Wonderfully engaging, expansive and ambitious, Sound Tracks tells the history of our relationship with music in sixty detective stories, each focusing on the discovery of a musical instrument - or its fragments - in archaeological digs around the world. Taking us from the present day - finding a 100-year-old wax cylinder recording on a flea market - all the way back to the dawn of time - the thrilling discovery of a prehistoric flute - long-lost music is itself reconstructed as we enter the worlds of those who created it.
We feel the delight of a child in Peru in 700 AD, playing with a water-filled pot designed to chirp like a bird; we appreciate the difficult task of a soldier sending signals by trumpet to the next watchtower on Hadrian's Wall; we can almost hear the sounds of the sixty-four bells buried in a tomb in China in the 5th century BC.
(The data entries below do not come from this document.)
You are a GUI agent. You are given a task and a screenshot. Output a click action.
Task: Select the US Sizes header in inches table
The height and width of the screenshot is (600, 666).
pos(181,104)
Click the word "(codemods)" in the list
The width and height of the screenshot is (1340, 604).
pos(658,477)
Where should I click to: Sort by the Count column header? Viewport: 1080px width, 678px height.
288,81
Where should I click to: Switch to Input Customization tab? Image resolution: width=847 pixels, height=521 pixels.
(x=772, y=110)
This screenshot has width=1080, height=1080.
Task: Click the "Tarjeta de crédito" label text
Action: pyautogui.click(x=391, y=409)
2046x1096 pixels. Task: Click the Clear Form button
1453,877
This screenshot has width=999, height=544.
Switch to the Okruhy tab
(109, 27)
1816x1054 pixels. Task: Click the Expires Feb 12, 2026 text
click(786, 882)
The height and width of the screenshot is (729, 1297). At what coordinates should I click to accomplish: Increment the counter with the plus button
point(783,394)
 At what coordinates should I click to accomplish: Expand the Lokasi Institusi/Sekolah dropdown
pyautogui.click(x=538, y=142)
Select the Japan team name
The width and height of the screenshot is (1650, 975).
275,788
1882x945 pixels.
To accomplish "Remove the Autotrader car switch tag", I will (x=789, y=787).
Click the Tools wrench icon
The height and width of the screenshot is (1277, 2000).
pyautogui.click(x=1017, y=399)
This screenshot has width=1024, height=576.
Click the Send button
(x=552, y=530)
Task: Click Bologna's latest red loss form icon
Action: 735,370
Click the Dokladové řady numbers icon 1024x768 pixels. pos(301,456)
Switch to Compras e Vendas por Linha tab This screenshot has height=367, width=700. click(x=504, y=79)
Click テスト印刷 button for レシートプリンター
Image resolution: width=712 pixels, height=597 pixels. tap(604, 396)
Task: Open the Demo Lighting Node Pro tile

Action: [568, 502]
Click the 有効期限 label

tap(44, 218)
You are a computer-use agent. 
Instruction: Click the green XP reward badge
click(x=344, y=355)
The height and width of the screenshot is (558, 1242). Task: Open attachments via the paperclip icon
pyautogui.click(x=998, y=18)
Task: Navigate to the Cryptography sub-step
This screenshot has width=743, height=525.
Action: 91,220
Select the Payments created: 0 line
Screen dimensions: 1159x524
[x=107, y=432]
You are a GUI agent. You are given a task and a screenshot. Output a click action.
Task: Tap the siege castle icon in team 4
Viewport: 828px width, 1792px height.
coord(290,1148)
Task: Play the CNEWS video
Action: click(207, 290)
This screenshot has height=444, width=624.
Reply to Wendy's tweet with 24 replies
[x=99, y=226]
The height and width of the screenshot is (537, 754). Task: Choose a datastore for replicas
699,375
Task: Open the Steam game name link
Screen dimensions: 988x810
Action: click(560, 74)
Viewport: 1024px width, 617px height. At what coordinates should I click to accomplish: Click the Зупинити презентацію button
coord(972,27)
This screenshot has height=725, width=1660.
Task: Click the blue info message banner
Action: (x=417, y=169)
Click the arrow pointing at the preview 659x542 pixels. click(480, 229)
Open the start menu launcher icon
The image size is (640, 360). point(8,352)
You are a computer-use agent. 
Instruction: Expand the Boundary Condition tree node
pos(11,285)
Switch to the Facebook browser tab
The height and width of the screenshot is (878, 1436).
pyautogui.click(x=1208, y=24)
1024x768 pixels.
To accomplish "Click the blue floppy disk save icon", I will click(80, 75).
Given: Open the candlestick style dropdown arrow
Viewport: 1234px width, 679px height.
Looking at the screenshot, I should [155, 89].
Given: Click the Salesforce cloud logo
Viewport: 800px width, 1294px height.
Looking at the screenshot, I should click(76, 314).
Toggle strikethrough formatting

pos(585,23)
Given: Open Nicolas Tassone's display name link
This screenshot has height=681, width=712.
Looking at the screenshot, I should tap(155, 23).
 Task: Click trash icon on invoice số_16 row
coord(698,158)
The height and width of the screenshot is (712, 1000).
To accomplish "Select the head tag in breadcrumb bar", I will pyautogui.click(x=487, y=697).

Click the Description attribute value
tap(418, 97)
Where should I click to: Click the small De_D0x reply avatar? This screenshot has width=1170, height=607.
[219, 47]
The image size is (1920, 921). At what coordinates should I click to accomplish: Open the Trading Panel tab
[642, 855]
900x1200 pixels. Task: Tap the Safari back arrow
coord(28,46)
Graeme Lawson takes us on a grand tour of the world's greatest musical discoveries, revealing that music is part of human DNA - not just in its role as pastime, entertainment or religious expression but also as a medium in which we commemorate our pasts, communicate with each other, and shape our identities, relationships and communities.
Written with verve and passion and brimming with astonishing insights, Sound Tracks is an enthralling alternative history of humanity in which the silences of the past are filled with a wonderful treasure hoard of forgotten sounds and voices.